Your answer must be the lines from the one holding "Panagiotis Diamantopoulos (172, 71)" through the final line of the entries below, copied exactly, with no pictures.

● **Given entries**
══════════
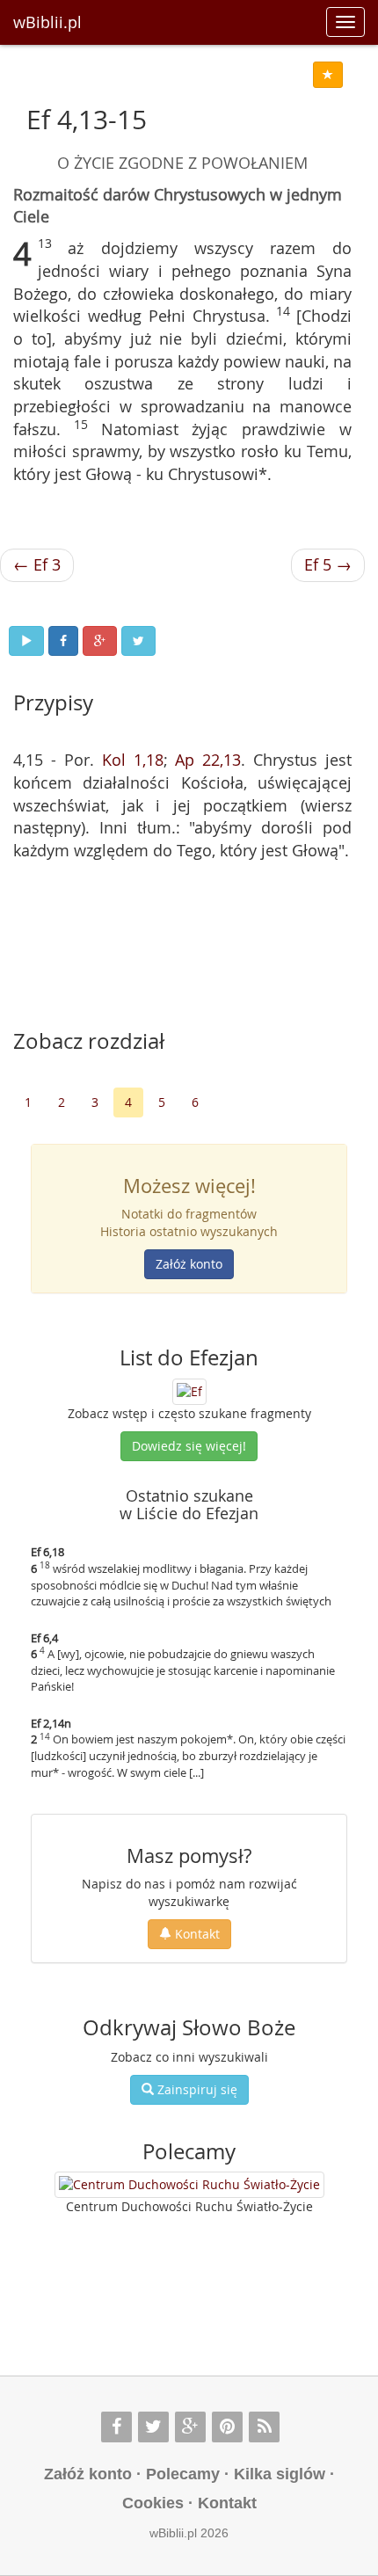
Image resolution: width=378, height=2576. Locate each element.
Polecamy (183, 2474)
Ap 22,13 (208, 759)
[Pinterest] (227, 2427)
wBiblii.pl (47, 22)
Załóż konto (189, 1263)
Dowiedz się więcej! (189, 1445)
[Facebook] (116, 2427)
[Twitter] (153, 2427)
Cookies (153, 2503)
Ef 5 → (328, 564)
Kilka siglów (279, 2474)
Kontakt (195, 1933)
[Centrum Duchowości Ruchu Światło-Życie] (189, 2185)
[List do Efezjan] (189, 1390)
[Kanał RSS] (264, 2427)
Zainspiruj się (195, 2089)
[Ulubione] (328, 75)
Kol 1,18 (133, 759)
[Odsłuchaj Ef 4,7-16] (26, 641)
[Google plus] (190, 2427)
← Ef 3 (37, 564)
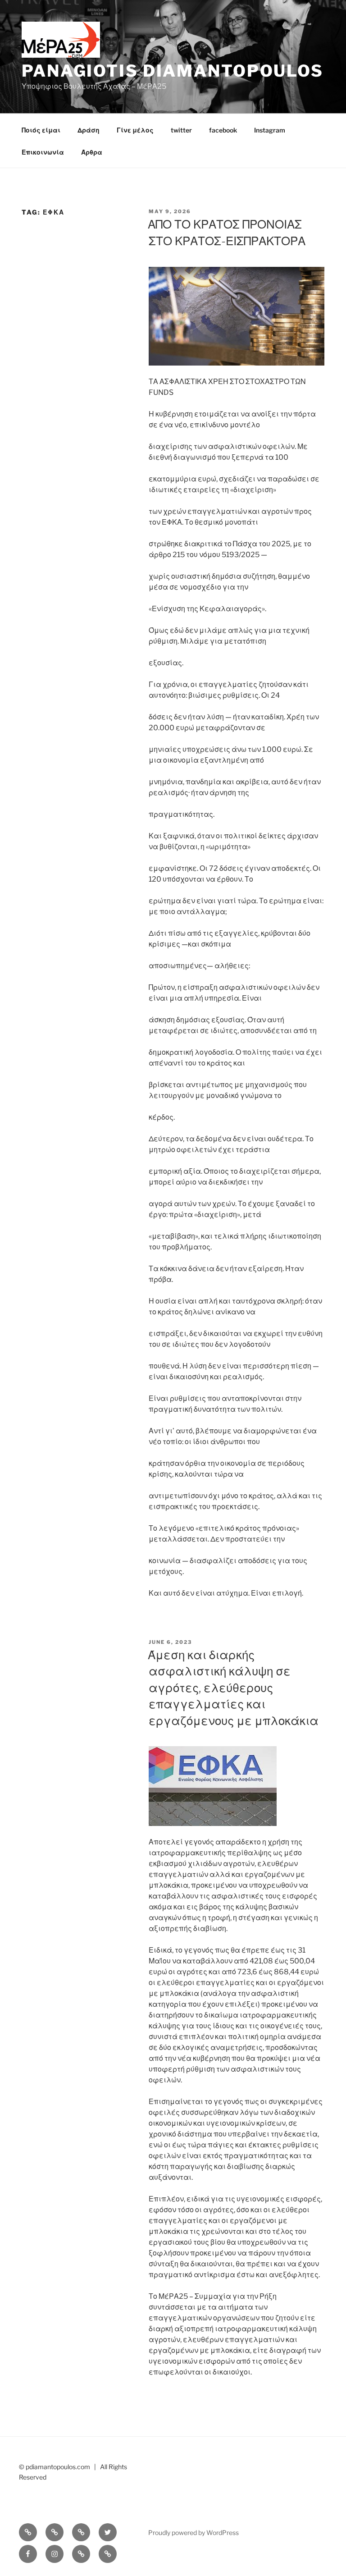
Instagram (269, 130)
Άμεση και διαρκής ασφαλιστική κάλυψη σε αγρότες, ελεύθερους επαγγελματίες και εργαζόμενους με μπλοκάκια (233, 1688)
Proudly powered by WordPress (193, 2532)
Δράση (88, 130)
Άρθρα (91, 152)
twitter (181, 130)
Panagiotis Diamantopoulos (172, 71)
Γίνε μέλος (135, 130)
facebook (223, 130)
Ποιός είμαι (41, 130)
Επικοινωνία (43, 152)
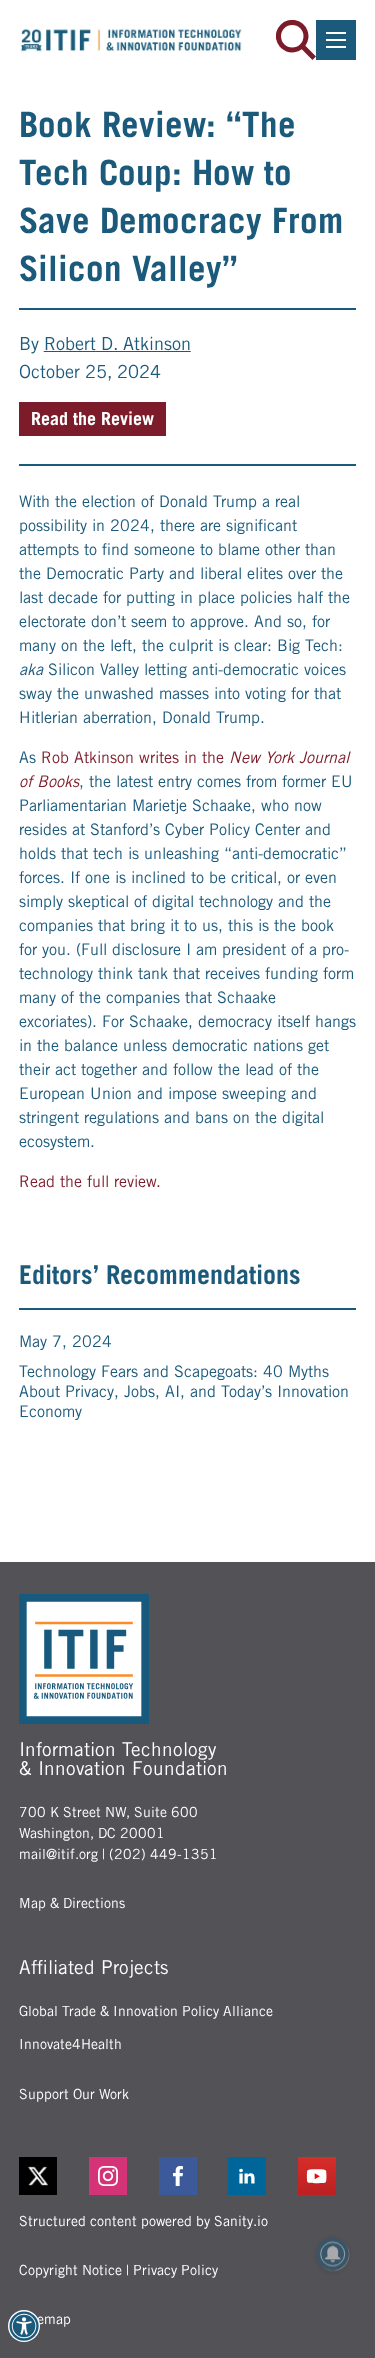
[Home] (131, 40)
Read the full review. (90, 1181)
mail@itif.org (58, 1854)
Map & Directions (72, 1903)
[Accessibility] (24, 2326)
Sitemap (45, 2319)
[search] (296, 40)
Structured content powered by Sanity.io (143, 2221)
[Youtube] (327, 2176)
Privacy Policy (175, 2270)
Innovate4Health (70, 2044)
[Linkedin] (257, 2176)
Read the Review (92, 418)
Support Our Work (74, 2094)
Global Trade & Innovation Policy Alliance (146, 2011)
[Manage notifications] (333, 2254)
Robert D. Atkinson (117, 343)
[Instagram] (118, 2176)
══════════
● **Response to the exercise**
Panagiotis Diamantopoulos (172, 71)
Γίνε μέλος (135, 130)
facebook (223, 130)
Ποιός είμαι (41, 130)
Επικοινωνία (43, 152)
[Home] (131, 40)
Read the full review. (90, 1181)
mail@itif.org (58, 1854)
Map & Directions (72, 1903)
[Accessibility] (24, 2326)
Sitemap (45, 2319)
[search] (296, 40)
Structured content powered by Sanity.io (143, 2221)
[Youtube] (327, 2176)
Privacy Policy (175, 2270)
Innovate4Health (70, 2044)
[Linkedin] (257, 2176)
Read the Review (92, 418)
Support Our Work (74, 2094)
Global Trade & Innovation Policy Alliance (146, 2011)
[Manage notifications] (333, 2254)
Robert D. Atkinson (117, 343)
[Instagram] (118, 2176)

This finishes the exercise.